◆ **Task prompt**:
Format the lines of the listing from the line with "Click Domain +9 tag in second result" up to and including the line with "Click the 64.20K" as a JSON list of strings, one string per line, leaving out blank lines.

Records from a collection
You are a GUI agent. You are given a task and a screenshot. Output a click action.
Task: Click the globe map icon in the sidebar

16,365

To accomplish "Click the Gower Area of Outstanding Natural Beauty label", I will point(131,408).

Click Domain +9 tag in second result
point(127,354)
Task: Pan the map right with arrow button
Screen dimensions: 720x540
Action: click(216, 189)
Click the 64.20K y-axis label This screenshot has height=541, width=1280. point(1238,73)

* * *

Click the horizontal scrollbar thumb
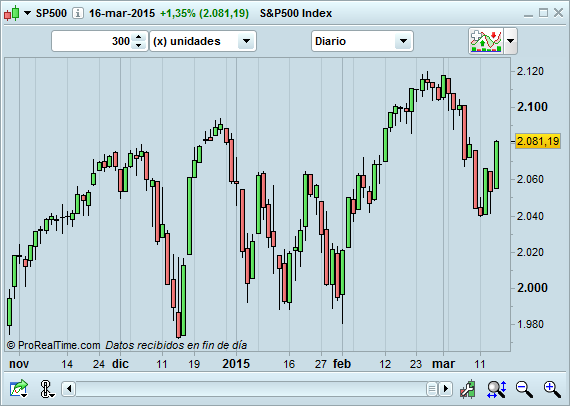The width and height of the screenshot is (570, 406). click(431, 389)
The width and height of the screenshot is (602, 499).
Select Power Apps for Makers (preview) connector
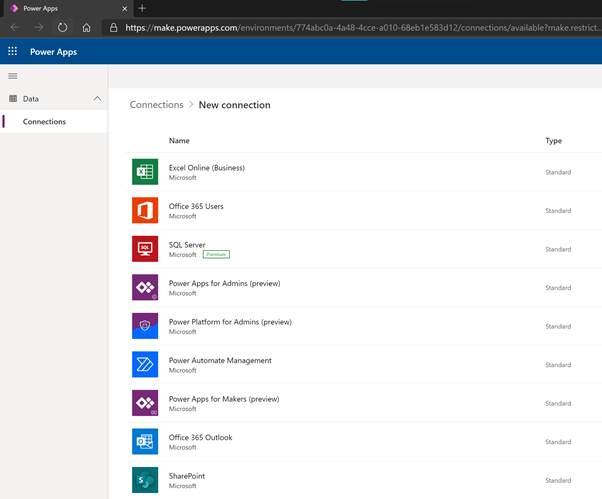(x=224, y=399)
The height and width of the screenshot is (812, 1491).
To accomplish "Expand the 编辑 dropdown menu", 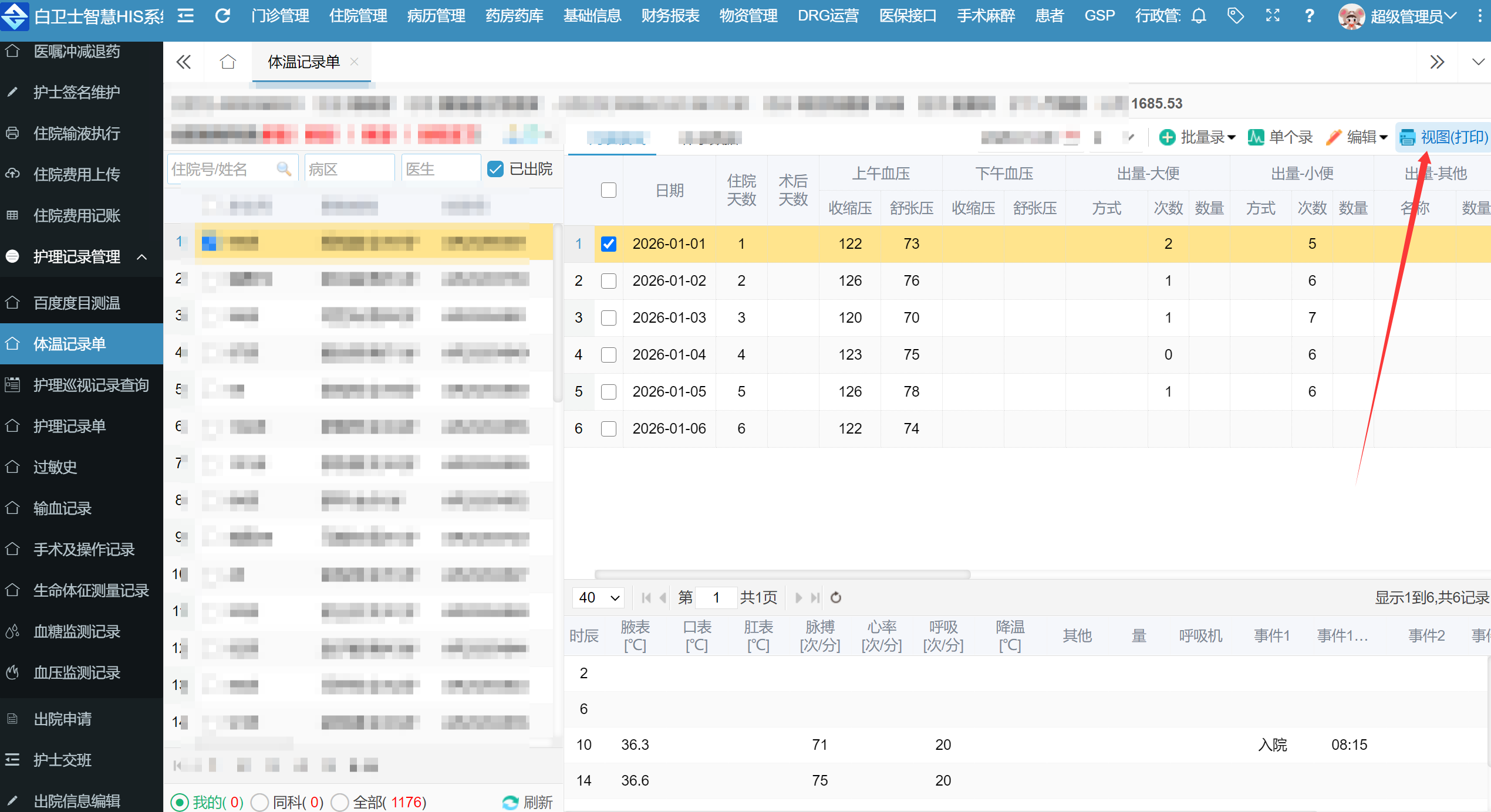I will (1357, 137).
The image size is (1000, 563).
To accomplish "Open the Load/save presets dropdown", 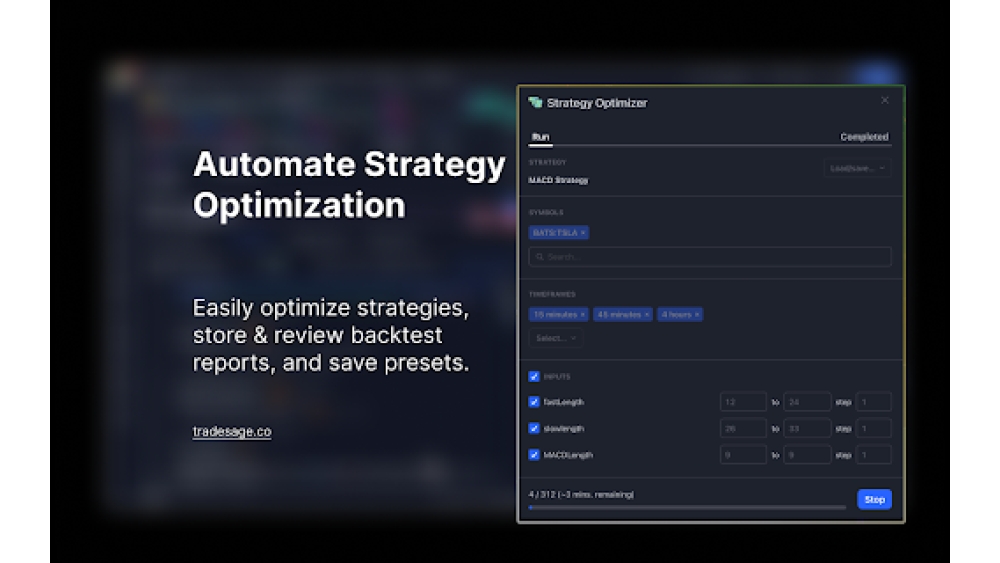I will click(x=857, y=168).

◆ **Final result**:
[
  "Click Domain +9 tag in second result",
  "point(127,354)",
  "Task: Pan the map right with arrow button",
  "Screen dimensions: 720x540",
  "Action: click(216, 189)",
  "Click the 64.20K y-axis label This screenshot has height=541, width=1280. point(1238,73)"
]